Meanwhile our two adventurers set forth. They leaped at first upon the ring, which they found tolerably flat, as an illustrious inhabitant of our little globe has sagaciously conjectured; thence they went from moon to moon. A comet was passing close by the last one; they jumped aboard, with their domestics and their instruments. When they had travelled about an hundred and fifty millions of leagues, they fell in with the satellites of Jupiter. They proceeded to Jupiter itself, and remained there a year, during which they learned some five secrets, which remained suppressed, without the help of noble inquisitors, who have found certain propositions troublesome; but I have read the manuscript, in the library of the illustrious archbishop of -, who allowed me to examine his books, with a generosity and kindness which cannot be sufficiently commended.

But to return to our travellers. Departing from Jupiter, they traversed a space of about one hundred millions of leagues, and coasted alongside the planet Mars, which as every one knows is five times smaller than our globe. They saw two moons attendant on that planet, which have escaped the search of our astronomers. I am aware that P. Castel wrote, and with much pleasantry, against the existence of these two moons; but I appeal to those who reason by analogy. These good philosophers know how difficult it must be for Mars, so far from the sun, to get along without at least two moons. Be this as it may, our gentlemen found her so small, that they feared there would not be room enough to lie down, and they continued their route, like two travellers who disdain some miserable village inn, and push on to the next town. But the Sirian and his companion soon regretted it. They proceeded a long time, and found nothing. At last they perceived a slight glimmering. It was the Earth. It seemed contemptible, to men who had come from Jupiter. Still, lest they should repent again, they resolved to disembark. They passed over the tail of the comet, and finding an Aurora Borealis all ready, they

went aboard, and arrived on the earth's surface, at the northern shore of the Baltic Sea, July fifth, seventeen hundred thirty-seven, new style.

CHAPTER FOURTH.

RELATES WHAT HAPPENED ON THE SURFACE OF THE EARTH.
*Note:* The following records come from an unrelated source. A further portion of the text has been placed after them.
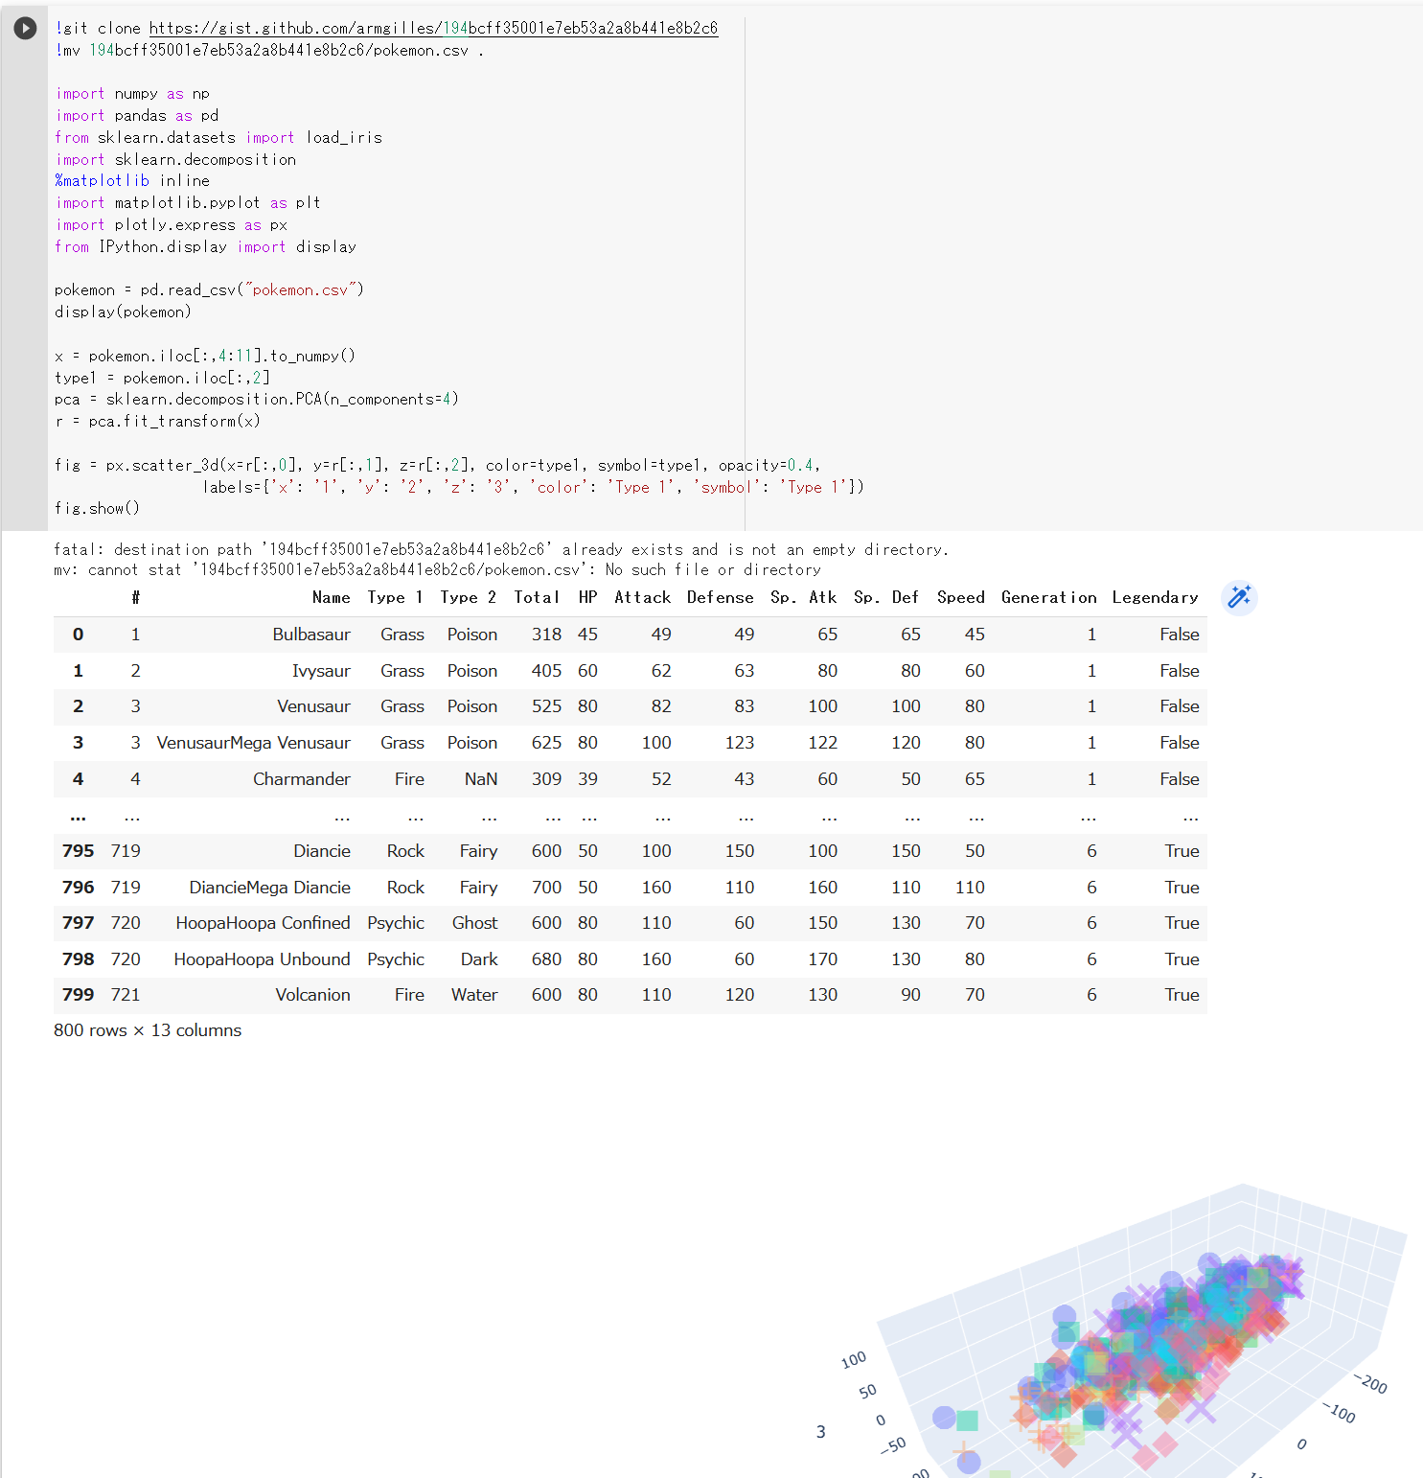The height and width of the screenshot is (1478, 1423).
Task: Click the Name column header
Action: 331,597

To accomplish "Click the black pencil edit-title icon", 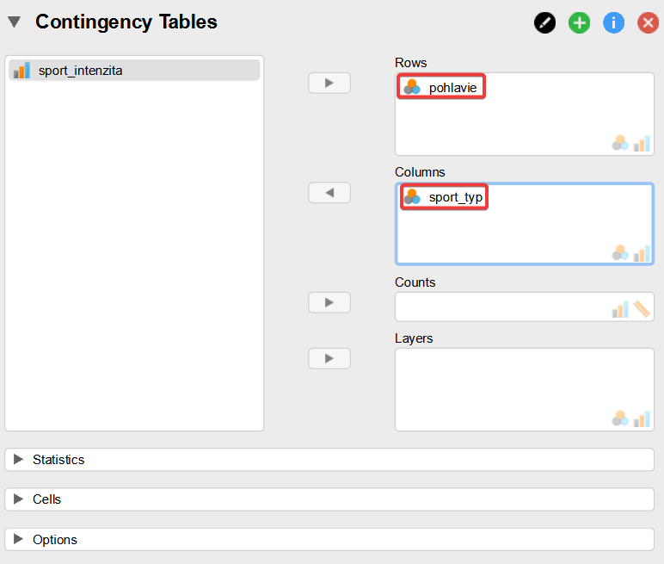I will [544, 22].
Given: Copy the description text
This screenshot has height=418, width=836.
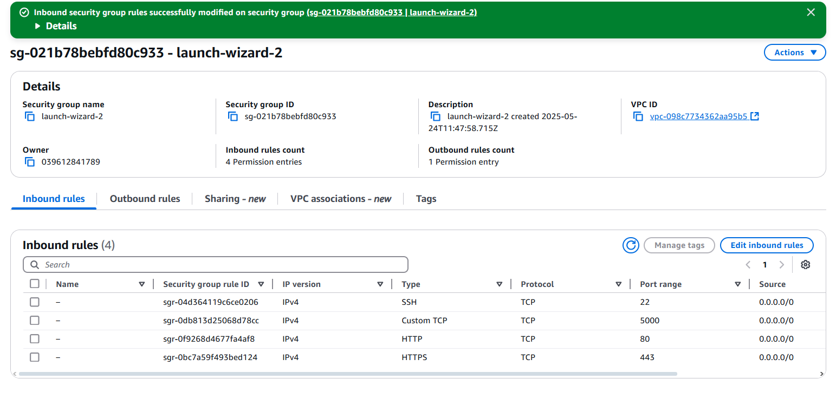Looking at the screenshot, I should tap(436, 116).
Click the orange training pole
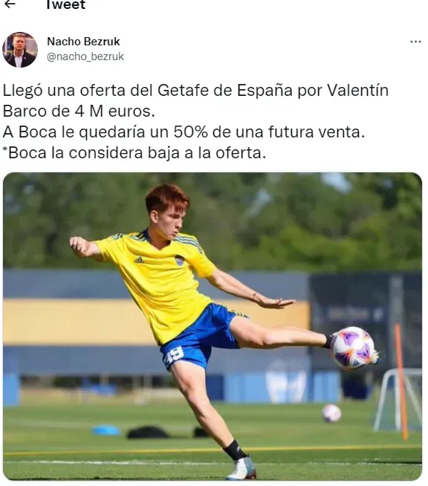The image size is (428, 486). (x=401, y=381)
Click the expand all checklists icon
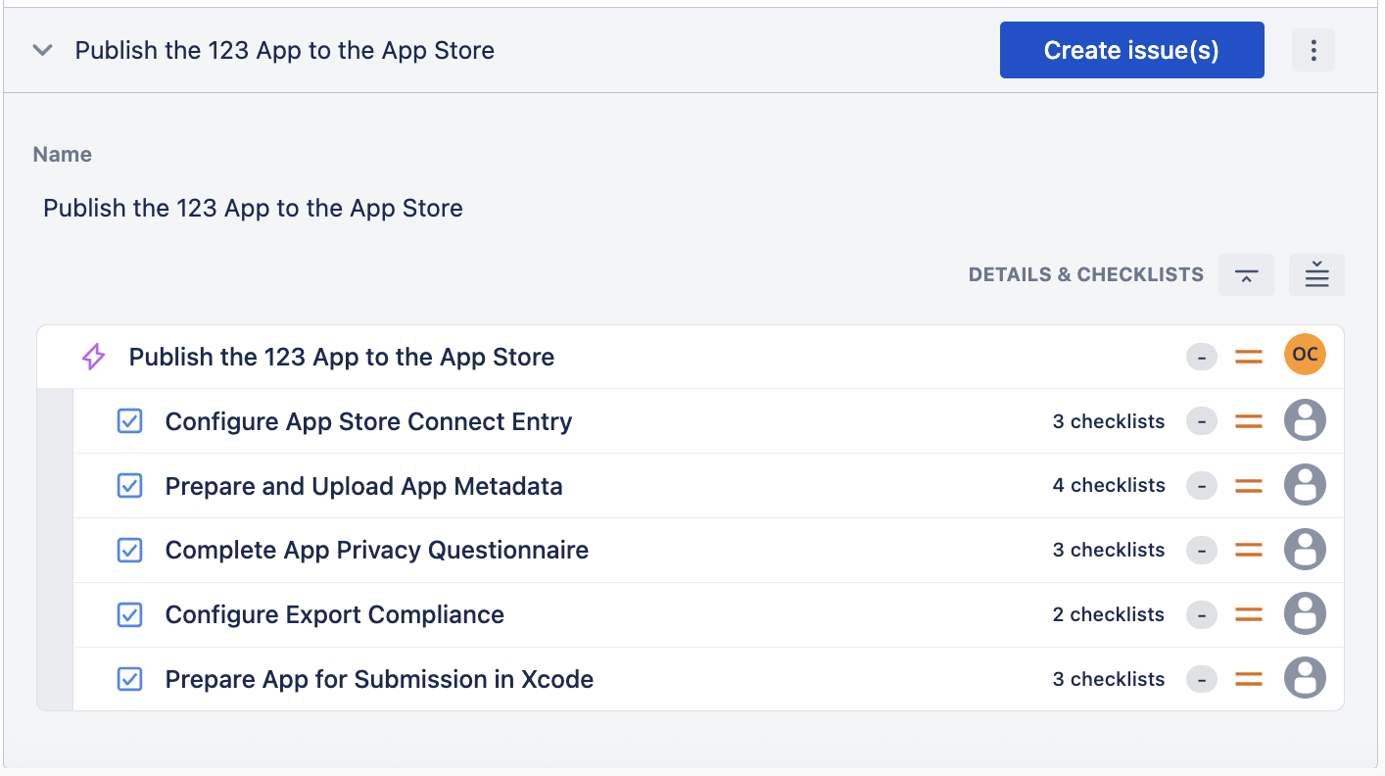 click(1316, 274)
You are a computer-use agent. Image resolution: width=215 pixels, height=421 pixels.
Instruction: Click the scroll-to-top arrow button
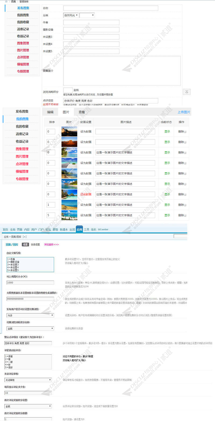(x=187, y=92)
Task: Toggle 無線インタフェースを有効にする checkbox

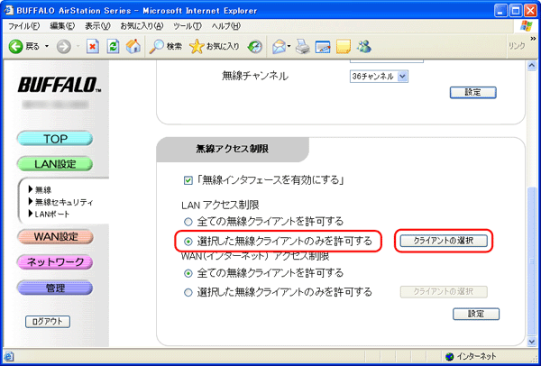Action: click(188, 179)
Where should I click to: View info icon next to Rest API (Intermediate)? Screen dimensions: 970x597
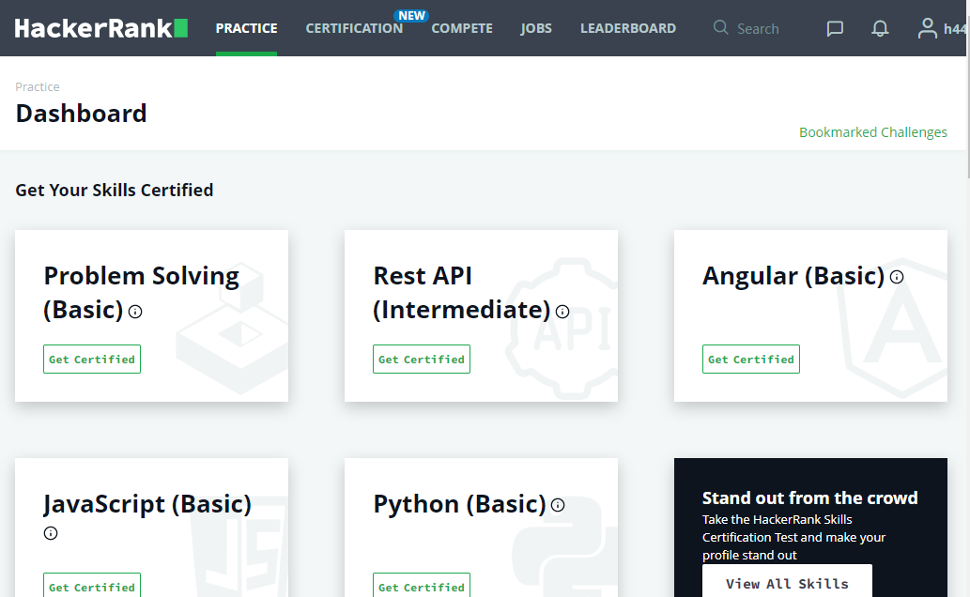point(561,312)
AFTER Some repose, they ate for their breakfast two mountains, which their servants had cooked for them in good style: they then resolved to reconnoitre the country where they were. They proceeded at first from North to South. The ordinary steps of the Sirian and his attendants were about thirty thousand royal feet; the Saturnian dwarf followed panting at a distance. It was necessary for him to take about a dozen steps while the other made one stride. Figure to yourself, (if we may be allowed such comparisons,) a very small muff-dog following a captain in the King of Prussia's Guards.*

As these strangers walked very fast, they had made the circuit of the world in thirty-six hours. The sun, to be sure, or rather the earth, makes a similar journey in one day; but we must suppose one travels much more at his ease when he turns on his axis, than when he walks on his feet. They returned, therefore, to the place whence they set out, after having seen that puddle, almost imperceptible to them, called the Mediterranean, and that other little pond, which, under the name of the great ocean, surrounds the mole-hill. They did all they could, going and returning, up and down, to determine whether this globe were inhabited or not. They stooped, they lay down, they fumbled every where but their eyes and their hands not being proportioned to the little animals who grovel here, they received not the slightest sensation which could make them suspect that we and our brethren, fellow-citizens of this globe, have the honor to exist.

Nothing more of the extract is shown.